─── Data for this exercise
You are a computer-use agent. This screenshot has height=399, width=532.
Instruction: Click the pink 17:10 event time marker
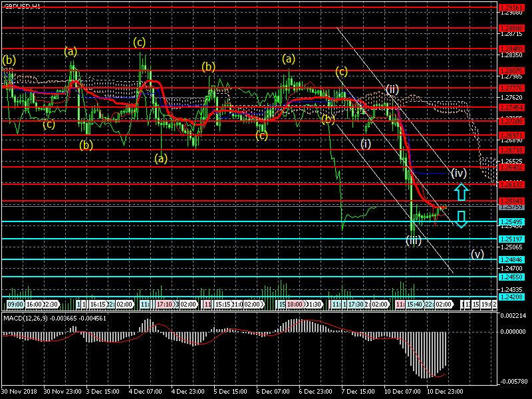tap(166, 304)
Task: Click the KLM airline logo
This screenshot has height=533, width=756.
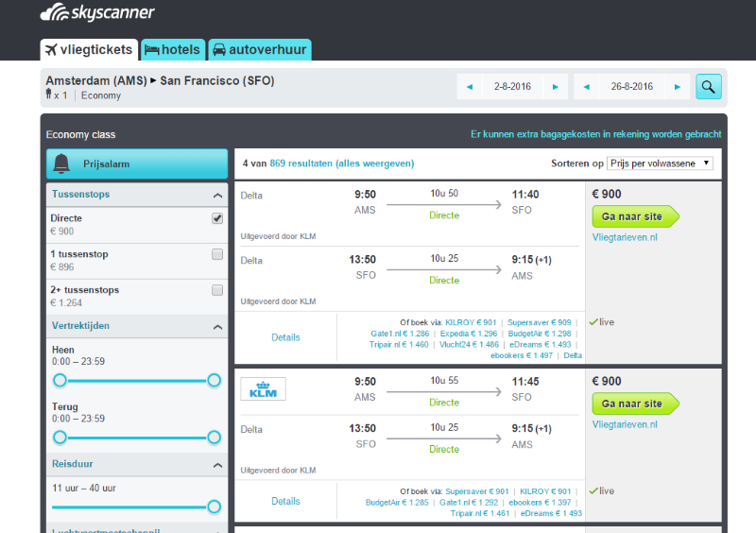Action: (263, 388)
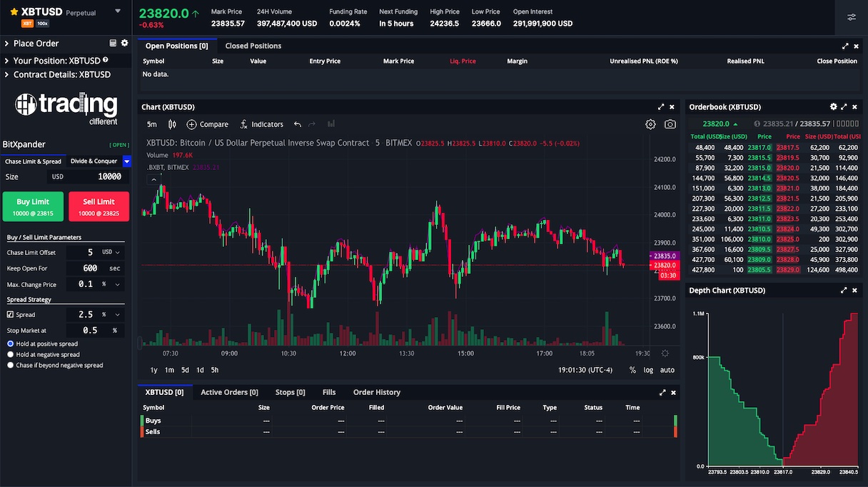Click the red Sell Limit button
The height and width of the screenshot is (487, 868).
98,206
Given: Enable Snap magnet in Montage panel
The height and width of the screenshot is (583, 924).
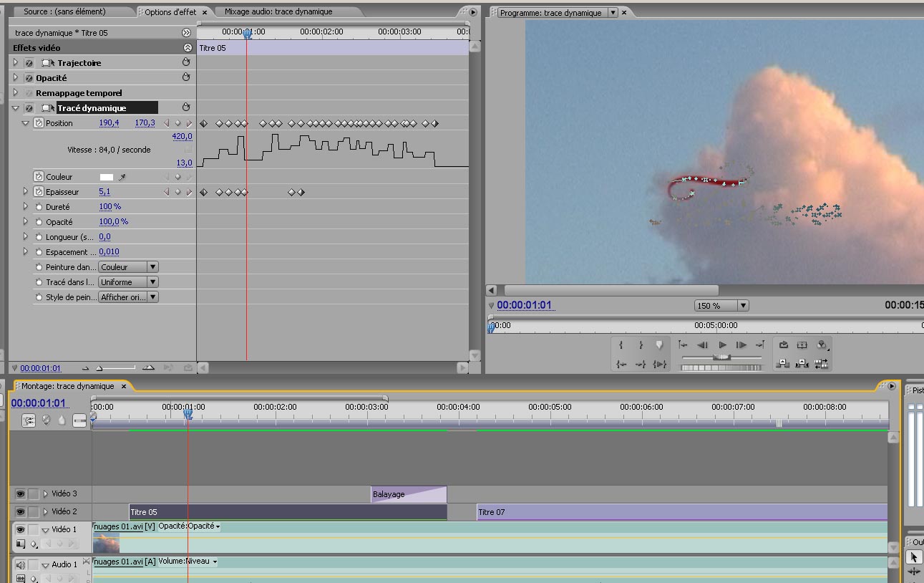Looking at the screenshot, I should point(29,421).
──────
─── Data for this exercise
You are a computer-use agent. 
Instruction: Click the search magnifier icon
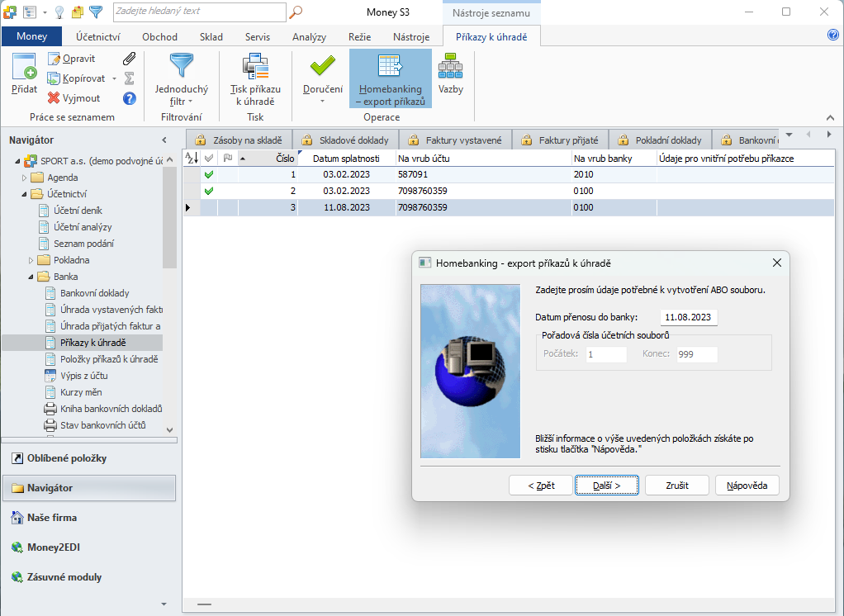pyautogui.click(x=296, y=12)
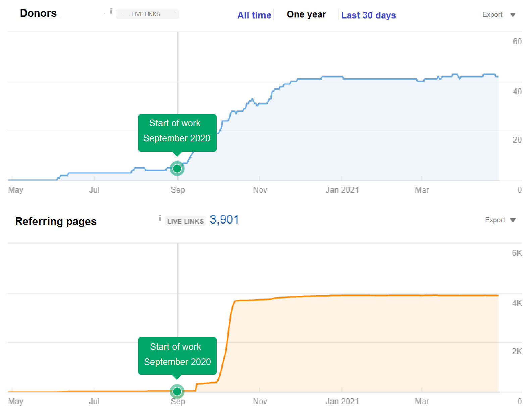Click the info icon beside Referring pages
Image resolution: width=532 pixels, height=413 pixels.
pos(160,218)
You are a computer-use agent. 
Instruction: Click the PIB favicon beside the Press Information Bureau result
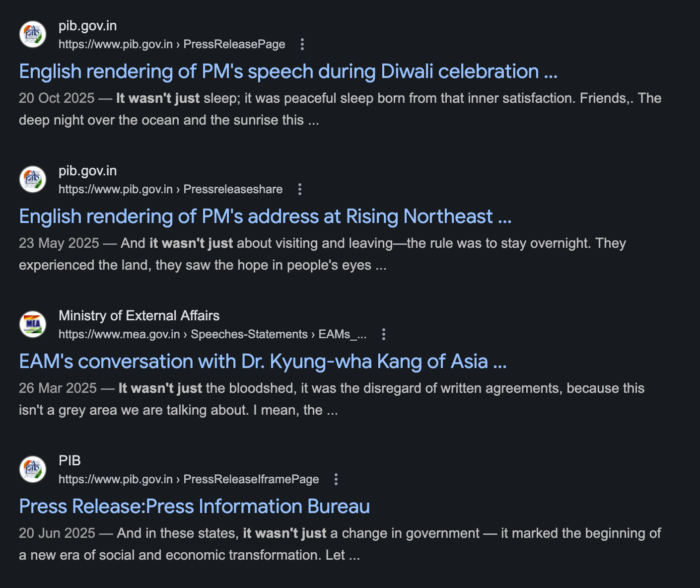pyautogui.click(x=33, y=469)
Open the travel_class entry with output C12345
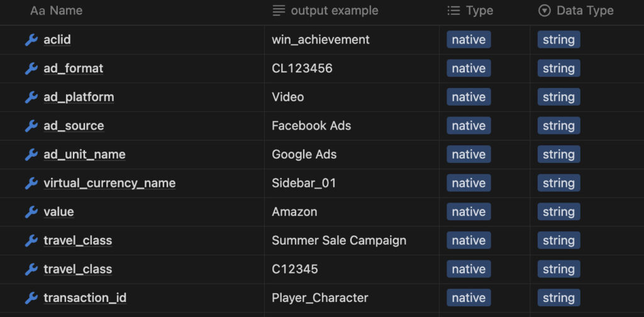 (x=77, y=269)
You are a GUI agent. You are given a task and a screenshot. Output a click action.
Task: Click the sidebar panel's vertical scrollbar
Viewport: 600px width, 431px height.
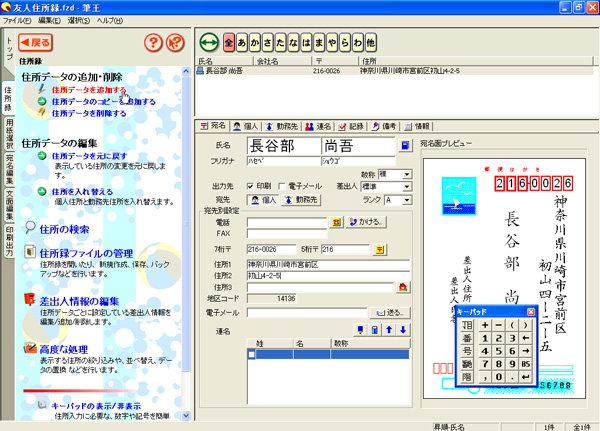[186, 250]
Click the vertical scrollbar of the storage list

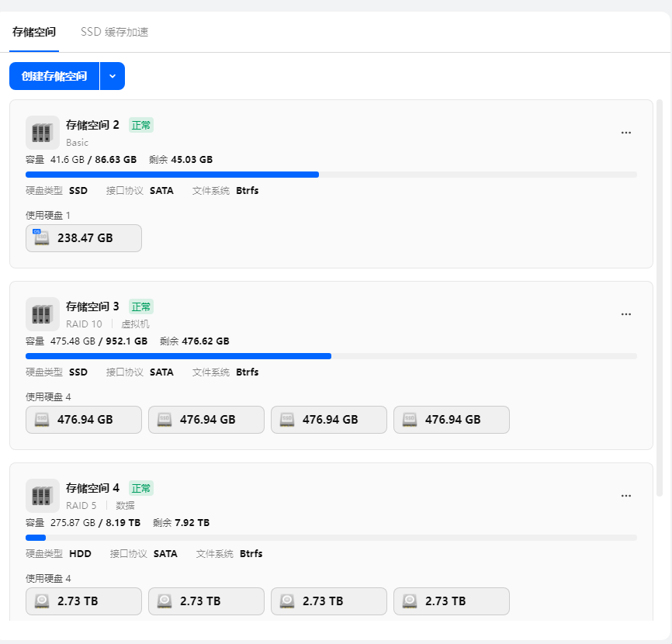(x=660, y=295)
──────
─── Data for this exercise
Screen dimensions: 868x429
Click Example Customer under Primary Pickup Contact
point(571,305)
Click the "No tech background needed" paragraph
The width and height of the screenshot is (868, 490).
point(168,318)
──────
Aim of the exercise:
Look over the listing above. Pick out and copy every line that includes "agent".

Output for this exercise:
You are a computer-use agent. This screenshot has height=399, width=532.
You are a computer-use agent. 
You are a computer-use agent. 
You are a GUI agent. You are given a task and a screenshot. Output a click action.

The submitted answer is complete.